Write out, word for word, the part of the listing below that opens with the line containing "Shoppaile (67, 50)" and closes with the line containing "FTF (148, 967)", keeping both of those lines and adding no others.

**Input for this task**
________________

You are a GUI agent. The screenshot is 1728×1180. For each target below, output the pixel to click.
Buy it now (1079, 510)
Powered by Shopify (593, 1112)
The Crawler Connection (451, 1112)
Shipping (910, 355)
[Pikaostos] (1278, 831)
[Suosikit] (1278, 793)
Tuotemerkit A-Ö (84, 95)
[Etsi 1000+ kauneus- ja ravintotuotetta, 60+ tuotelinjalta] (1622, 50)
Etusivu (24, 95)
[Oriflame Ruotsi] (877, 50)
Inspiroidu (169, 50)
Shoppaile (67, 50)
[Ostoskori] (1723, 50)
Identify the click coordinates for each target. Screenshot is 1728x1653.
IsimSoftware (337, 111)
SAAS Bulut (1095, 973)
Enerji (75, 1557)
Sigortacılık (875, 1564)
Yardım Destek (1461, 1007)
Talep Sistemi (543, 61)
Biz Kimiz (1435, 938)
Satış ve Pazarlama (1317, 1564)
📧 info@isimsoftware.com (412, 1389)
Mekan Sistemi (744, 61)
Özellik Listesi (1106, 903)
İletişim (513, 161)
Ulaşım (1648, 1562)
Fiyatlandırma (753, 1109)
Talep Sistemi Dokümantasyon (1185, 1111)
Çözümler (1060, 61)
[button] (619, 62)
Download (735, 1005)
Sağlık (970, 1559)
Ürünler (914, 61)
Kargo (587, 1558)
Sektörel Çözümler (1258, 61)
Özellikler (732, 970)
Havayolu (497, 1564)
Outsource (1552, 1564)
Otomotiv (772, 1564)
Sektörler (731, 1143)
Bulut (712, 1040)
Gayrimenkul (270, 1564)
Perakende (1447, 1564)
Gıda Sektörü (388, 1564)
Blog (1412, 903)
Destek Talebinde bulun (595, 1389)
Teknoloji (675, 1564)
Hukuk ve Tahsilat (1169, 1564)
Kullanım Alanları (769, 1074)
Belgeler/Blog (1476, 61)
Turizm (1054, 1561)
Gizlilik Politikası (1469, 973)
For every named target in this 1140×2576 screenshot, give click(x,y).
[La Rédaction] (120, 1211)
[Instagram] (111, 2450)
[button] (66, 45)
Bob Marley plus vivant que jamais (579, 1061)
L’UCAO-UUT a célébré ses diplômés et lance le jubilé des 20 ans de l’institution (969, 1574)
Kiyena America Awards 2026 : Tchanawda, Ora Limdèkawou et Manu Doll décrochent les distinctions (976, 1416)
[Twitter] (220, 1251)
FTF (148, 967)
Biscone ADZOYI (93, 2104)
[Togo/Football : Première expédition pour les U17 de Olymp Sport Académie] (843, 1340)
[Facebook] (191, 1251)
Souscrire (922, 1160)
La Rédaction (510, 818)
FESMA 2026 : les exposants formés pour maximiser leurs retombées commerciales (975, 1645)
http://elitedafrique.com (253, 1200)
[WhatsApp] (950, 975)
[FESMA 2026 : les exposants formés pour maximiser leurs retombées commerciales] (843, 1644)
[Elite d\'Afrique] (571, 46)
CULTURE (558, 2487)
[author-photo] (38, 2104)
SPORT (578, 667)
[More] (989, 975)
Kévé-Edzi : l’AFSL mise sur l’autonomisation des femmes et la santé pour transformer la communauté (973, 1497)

________________

**Result of this exercise**
Shoppaile (67, 50)
[Ostoskori] (1723, 50)
Identify the click coordinates for each target. Screenshot is 1728x1653.
IsimSoftware (337, 111)
SAAS Bulut (1095, 973)
Enerji (75, 1557)
Sigortacılık (875, 1564)
Yardım Destek (1461, 1007)
Talep Sistemi (543, 61)
Biz Kimiz (1435, 938)
Satış ve Pazarlama (1317, 1564)
📧 info@isimsoftware.com (412, 1389)
Mekan Sistemi (744, 61)
Özellik Listesi (1106, 903)
İletişim (513, 161)
Ulaşım (1648, 1562)
Fiyatlandırma (753, 1109)
Talep Sistemi Dokümantasyon (1185, 1111)
Çözümler (1060, 61)
[button] (619, 62)
Download (735, 1005)
Sağlık (970, 1559)
Ürünler (914, 61)
Kargo (587, 1558)
Sektörel Çözümler (1258, 61)
Özellikler (732, 970)
Havayolu (497, 1564)
Outsource (1552, 1564)
Otomotiv (772, 1564)
Sektörler (731, 1143)
Bulut (712, 1040)
Gayrimenkul (270, 1564)
Perakende (1447, 1564)
Gıda Sektörü (388, 1564)
Blog (1412, 903)
Destek Talebinde bulun (595, 1389)
Teknoloji (675, 1564)
Hukuk ve Tahsilat (1169, 1564)
Kullanım Alanları (769, 1074)
Belgeler/Blog (1476, 61)
Turizm (1054, 1561)
Gizlilik Politikası (1469, 973)
For every named target in this 1140×2576 screenshot, give click(x,y).
[La Rédaction] (120, 1211)
[Instagram] (111, 2450)
[button] (66, 45)
Bob Marley plus vivant que jamais (579, 1061)
L’UCAO-UUT a célébré ses diplômés et lance le jubilé des 20 ans de l’institution (969, 1574)
Kiyena America Awards 2026 : Tchanawda, Ora Limdèkawou et Manu Doll décrochent les distinctions (976, 1416)
[Twitter] (220, 1251)
FTF (148, 967)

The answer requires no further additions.